Precision Drilling Trust saw its third-quarter profit fall to $72-million, a 13-per-cent decline from the same time last year attributed to slow drilling activity throughout the North American energy industry.
The profit amounted to 25 cents per diluted share and compared with $82-million or 61 cents a year earlier.
The per-unit decline was also affected by a 119-per-cent increase in the number of trust units outstanding, due to Precision's purchase of Grey Wolf Inc. in late 2008.
Precision said the decline in profit included a $27-million increase in finance charges, offset by $63-million foreign exchange gain.
Excluding the impact of interest, taxes, depreciation and amortization, Precision Drilling's EBITDA was $86-million, down 28 per cent from the third quarter of 2008.
Revenue fell to $253.34-million from $285.64-million, a decline of 11.3 per cent.
Compared with the second quarter of 2009, revenue was up 21 per cent.
"The increase was attributed to higher rig activity due to seasonality in Canada, demand for services on oil wells and early indications that drilling for natural gas may have bottomed in the second quarter," Precision said in its announcement.

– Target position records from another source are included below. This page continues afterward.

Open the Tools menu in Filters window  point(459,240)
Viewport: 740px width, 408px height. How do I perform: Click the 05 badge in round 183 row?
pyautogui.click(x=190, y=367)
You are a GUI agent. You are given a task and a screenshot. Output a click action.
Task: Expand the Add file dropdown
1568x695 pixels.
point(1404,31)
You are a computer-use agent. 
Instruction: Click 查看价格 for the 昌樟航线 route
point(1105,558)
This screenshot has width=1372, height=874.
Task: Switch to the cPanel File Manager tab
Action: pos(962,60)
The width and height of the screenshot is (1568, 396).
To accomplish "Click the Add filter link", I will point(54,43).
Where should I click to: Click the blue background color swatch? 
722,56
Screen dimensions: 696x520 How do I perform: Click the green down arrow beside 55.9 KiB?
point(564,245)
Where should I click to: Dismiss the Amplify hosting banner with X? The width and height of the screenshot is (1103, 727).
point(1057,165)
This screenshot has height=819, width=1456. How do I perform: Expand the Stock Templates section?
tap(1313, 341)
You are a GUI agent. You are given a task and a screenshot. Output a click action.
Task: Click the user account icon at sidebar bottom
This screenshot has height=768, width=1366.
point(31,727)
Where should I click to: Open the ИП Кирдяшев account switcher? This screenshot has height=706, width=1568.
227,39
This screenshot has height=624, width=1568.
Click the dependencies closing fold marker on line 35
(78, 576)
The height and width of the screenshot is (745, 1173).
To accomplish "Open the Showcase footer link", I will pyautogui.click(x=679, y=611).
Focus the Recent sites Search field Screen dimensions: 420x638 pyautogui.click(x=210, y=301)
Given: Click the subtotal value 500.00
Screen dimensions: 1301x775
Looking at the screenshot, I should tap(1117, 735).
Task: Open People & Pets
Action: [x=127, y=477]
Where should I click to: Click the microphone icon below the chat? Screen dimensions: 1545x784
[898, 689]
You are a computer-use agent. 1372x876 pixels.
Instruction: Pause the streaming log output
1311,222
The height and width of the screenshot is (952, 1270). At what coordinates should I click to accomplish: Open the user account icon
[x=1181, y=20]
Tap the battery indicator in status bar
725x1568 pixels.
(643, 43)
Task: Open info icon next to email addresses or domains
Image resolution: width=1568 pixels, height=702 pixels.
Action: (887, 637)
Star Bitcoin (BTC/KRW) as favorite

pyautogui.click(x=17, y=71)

Nevertheless, the trust said it expects to keep capital spending at low levels this year.
"Capital expenditures totalled $179-million in the first nine months of 2009 and are expected to be approximately $210-million for the full year, with approximately $40-million for upgrade capital and $170-million for previously committed expansion capital."
Precision's units closed Wednesday at $7.59 on the Toronto Stock Exchange.